Although the illustrative embodiments of the present application have been described in detail above, the scope of the present application is not limited thereto, and various modifications and improvements made by those skilled in the art using the basic concepts of the present application as defined in the following claims also fall within the scope of the present application.

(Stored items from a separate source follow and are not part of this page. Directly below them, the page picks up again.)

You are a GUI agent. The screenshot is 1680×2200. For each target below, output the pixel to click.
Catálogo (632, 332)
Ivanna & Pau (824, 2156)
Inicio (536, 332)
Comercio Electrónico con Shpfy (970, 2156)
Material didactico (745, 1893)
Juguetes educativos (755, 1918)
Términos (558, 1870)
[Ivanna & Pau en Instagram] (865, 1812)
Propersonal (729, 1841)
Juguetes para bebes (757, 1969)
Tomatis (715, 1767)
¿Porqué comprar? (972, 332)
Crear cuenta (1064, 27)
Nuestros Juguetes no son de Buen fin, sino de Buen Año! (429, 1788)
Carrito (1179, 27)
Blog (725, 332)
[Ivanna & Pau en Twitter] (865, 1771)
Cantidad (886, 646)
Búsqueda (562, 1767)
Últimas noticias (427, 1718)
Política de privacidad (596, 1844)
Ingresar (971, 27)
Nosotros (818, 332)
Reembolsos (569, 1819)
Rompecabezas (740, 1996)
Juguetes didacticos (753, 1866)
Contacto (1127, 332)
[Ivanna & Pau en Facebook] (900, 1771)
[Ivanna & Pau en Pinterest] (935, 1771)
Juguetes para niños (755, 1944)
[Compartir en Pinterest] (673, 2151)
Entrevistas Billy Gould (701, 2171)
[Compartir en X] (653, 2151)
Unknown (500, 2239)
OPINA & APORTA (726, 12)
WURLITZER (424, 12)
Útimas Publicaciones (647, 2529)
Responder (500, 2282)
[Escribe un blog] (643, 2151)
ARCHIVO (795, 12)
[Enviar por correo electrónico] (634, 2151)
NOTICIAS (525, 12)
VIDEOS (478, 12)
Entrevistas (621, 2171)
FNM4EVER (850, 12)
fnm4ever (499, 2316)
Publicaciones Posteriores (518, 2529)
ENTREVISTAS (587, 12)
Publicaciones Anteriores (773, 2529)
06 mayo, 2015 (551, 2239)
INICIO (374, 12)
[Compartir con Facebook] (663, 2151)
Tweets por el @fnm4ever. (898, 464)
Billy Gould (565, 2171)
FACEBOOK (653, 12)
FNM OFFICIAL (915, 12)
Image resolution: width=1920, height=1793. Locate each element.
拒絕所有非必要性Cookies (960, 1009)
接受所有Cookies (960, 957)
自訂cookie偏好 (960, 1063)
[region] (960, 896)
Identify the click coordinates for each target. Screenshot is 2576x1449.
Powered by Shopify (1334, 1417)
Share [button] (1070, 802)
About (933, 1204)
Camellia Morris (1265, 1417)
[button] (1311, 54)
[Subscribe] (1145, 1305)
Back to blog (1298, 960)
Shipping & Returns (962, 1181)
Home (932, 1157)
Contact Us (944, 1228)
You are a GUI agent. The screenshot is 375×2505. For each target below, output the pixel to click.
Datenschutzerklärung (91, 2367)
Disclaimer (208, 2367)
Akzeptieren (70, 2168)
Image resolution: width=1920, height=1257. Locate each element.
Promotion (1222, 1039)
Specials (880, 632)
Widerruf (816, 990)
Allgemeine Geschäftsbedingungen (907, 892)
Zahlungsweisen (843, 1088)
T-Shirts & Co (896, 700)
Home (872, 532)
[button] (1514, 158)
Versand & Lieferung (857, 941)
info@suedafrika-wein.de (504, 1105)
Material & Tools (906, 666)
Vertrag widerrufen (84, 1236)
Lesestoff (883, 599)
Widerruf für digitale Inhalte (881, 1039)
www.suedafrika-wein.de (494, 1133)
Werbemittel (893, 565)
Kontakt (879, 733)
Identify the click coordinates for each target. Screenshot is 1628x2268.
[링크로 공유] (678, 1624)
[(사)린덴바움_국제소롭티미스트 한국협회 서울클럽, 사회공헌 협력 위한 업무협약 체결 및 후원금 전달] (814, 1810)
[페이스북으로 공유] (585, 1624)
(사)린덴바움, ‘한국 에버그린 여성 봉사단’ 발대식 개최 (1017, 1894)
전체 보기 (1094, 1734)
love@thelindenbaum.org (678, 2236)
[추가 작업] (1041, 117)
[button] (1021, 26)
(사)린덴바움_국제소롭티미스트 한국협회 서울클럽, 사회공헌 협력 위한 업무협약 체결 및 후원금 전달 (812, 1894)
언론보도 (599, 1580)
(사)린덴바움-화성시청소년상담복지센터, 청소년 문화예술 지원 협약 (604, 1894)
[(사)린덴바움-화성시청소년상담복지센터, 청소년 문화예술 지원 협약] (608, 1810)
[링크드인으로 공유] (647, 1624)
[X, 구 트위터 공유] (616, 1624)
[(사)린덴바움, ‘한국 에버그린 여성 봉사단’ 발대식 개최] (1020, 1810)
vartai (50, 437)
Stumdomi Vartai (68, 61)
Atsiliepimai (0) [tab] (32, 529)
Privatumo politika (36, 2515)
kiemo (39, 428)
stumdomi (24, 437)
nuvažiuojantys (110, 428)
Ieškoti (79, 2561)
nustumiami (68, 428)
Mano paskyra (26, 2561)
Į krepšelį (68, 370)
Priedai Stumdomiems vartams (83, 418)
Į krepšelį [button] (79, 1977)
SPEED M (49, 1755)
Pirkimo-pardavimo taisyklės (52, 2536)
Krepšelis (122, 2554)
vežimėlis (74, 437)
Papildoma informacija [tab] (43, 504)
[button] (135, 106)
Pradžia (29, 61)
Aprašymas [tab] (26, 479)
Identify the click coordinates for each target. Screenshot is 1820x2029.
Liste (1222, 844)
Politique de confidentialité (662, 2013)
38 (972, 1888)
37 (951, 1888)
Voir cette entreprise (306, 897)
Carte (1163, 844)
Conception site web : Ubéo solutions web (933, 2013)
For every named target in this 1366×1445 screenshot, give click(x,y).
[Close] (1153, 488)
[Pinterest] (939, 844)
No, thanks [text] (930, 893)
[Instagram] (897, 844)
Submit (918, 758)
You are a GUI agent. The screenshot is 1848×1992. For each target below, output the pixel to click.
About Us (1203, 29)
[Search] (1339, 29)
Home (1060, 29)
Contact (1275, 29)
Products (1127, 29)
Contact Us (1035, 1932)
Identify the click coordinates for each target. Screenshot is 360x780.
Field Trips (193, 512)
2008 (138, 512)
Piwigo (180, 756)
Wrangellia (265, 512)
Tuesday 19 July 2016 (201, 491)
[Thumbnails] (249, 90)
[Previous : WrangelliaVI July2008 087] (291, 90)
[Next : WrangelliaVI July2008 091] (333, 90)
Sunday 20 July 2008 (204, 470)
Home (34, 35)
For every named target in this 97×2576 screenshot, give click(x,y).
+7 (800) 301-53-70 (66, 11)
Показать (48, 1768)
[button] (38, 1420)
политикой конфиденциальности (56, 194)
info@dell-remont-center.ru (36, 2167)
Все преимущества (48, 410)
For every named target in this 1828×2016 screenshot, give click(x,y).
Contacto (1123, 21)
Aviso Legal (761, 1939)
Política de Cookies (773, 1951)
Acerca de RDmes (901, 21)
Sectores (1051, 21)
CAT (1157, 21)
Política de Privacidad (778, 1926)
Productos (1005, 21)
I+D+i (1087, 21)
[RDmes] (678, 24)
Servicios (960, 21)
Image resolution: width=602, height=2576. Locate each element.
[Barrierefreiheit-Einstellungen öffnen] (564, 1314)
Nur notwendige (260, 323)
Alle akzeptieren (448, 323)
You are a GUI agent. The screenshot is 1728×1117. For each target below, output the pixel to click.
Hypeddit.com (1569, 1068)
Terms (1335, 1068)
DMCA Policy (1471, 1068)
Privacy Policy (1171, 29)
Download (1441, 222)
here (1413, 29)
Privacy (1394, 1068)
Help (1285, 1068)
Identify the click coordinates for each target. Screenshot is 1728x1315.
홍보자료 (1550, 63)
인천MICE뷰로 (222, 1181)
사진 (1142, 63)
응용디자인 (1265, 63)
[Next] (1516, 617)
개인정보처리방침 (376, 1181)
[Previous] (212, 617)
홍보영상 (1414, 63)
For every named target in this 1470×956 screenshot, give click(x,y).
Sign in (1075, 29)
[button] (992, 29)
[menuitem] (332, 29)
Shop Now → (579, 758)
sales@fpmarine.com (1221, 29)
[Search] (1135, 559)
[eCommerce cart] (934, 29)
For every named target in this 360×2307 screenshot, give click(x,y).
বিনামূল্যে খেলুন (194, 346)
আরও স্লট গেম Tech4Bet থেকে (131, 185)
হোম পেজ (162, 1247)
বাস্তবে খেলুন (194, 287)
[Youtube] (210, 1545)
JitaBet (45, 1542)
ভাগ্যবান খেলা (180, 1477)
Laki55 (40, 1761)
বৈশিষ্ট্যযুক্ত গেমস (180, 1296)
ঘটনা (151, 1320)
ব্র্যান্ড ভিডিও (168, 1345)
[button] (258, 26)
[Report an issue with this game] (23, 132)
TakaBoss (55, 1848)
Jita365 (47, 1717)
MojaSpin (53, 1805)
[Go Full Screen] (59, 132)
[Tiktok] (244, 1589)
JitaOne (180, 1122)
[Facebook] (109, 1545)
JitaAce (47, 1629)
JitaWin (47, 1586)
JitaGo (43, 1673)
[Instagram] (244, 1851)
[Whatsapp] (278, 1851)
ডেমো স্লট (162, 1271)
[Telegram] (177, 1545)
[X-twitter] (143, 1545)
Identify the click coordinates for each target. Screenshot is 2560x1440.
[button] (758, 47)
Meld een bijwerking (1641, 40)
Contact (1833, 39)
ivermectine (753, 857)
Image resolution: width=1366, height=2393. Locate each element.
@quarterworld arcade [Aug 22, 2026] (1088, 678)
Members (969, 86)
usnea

All technical terms used herein have the meanings that are commonly understood by those of ordinary skill in the art to which the present invention pertains, unless otherwise defined. The contents of all publications referenced herein are incorporated herein by reference.

Claims (3)

providing a eukaryotic cell expressing PHF7 (PHD finger protein 7), SPOP and BRDT (Bromdomain testis-specific) proteins;
contacting the cell with a test substance that is expected to inhibit the ubiquitination activity of PHF7 to the lysine 14 residue of histone 3 (H3);
measuring the degree of ubiquitination of the H3 protein in the cells after the contact; and, if the degree of ubiquitination of the H3 protein is reduced in the cells contacted with the test substance compared to the cells not contacted in the measuring step, selecting the test substance as a histone-protamine exchange inhibitor required for sperm chromatin condensation,
The cells are provided as a non-human animal model,
The measuring step may further include measuring ubiquitination of a BRDT protein or a concentration of the BRDT protein in sperm cells of the animal model;
A method for screening a sperm chromatin condensation inhibitor, comprising the step of selecting the test substance as a histone-chromatin exchange inhibitor required for sperm nuclear condensation if the BRDT protein ubiquitination is increased compared to cells not treated with the test substance, or if the concentration of the BRDT protein is decreased compared to cells not treated with the test substance. The method for screening a sperm chromatin condensation inhibitor according to claim 1, wherein the cells are HEK293T cells that overexpress PHF7. The method for screening a sperm chromatin condensation inhibitor according to claim 1 or 2 , wherein the sperm chromatin condensation inhibitor is used as a male contraceptive.